Engineers are sometimes more interested in building solutions than they are in actually solving problems. Rookie engineers in particular will spend a lot of time solving problems they may never have, because it is an interesting challenge for them. If you are managing engineers, it is important to keep them focused on practical tasks, rather than unrestrained experimentation and exploration. That’s what their Github hobby projects are for.


Computer Scientists live in a world of theory and are the most likely to advance the state of the art. These are the algorithmists, the mathematicians, the statistical analysts. Depending on what you are trying to build, scientists are indispensable. They build solutions for the problems that most people don’t even understand.

At least in my experience, computer scientists aren’t the best builders. While they construct the most elegant and efficient theoretical solutions, they may not write the most readable code or maintainable systems. Since they are in the minority that actually understands certain complex problems, knowledge transfer becomes an issue. Even with good documentation, it can be difficult to get inside the head of a scientist that has been working out a solution for several weeks.

The skill set of a scientist has a lot of overlap with that of an engineer.
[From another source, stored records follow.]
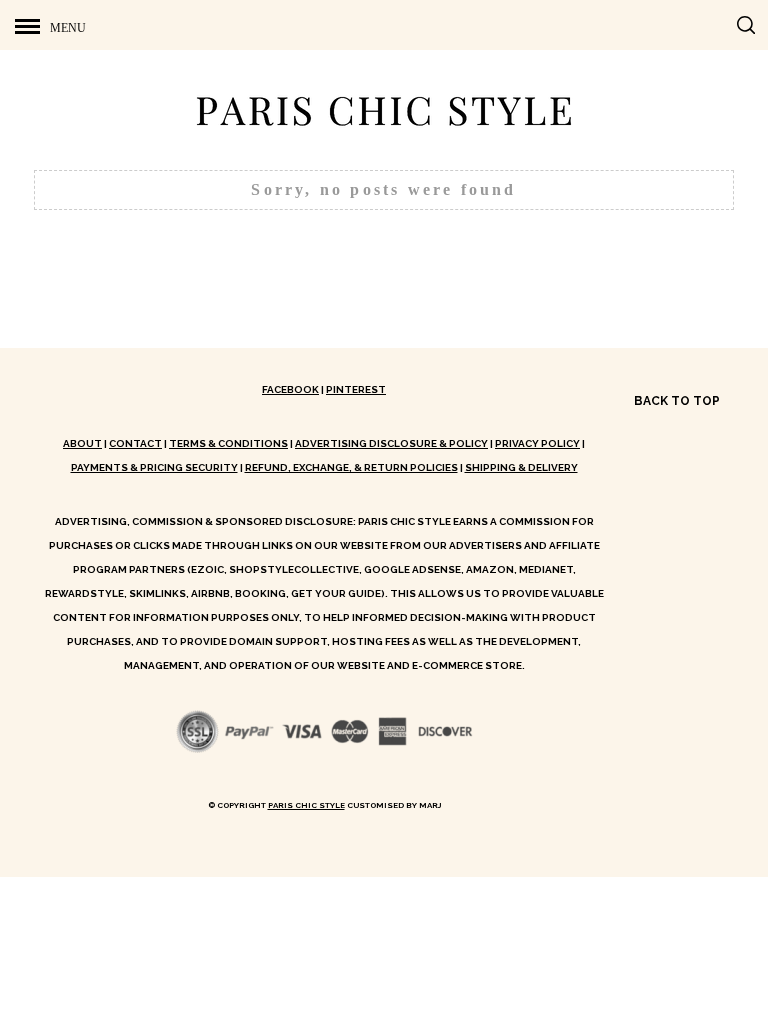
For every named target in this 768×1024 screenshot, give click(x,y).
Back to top (678, 401)
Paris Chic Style (306, 805)
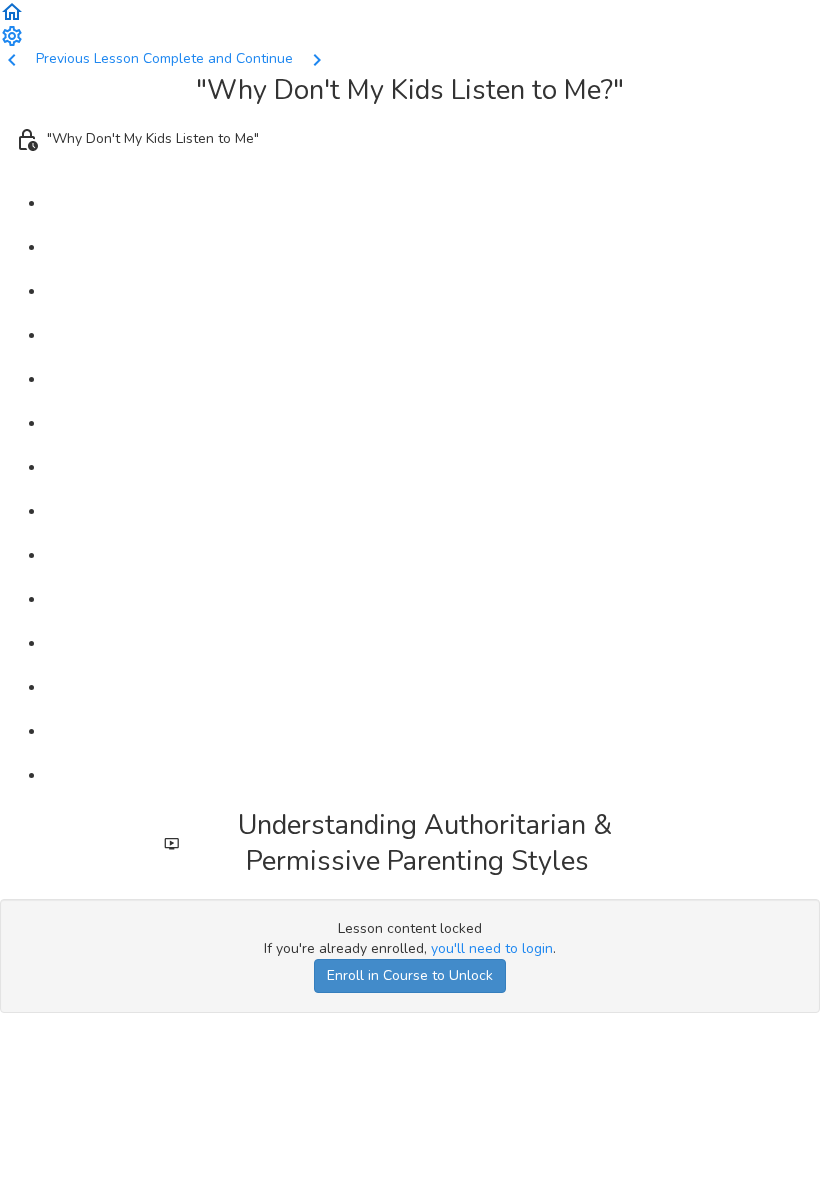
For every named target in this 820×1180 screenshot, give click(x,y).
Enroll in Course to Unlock (410, 975)
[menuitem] (12, 34)
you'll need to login (492, 948)
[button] (12, 10)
I would argue that these groups are differentiated by a focus on theory versus implementation. Scientists focus on theory, and engineers focus on actual implementations. The programmer with a good mix of science and engineering is a true phenom and an invaluable asset. This type of programmer is also very rare.

It takes all kinds

A truly effective team consists of all three of these types of programmers. A good baseball team leverages the strengths of each of its players, and a development team is no different. For my own part, I find myself most comfortable near the “engineer” range of the programmer spectrum, but I often venture into the “developer” range for various tasks. I identify myself as a “scientist” less often, but it becomes necessary from time to time. The point is, programmers flit all around the spectrum, but tend to gravitate towards one range more than others. Balance your team according to what you want to build.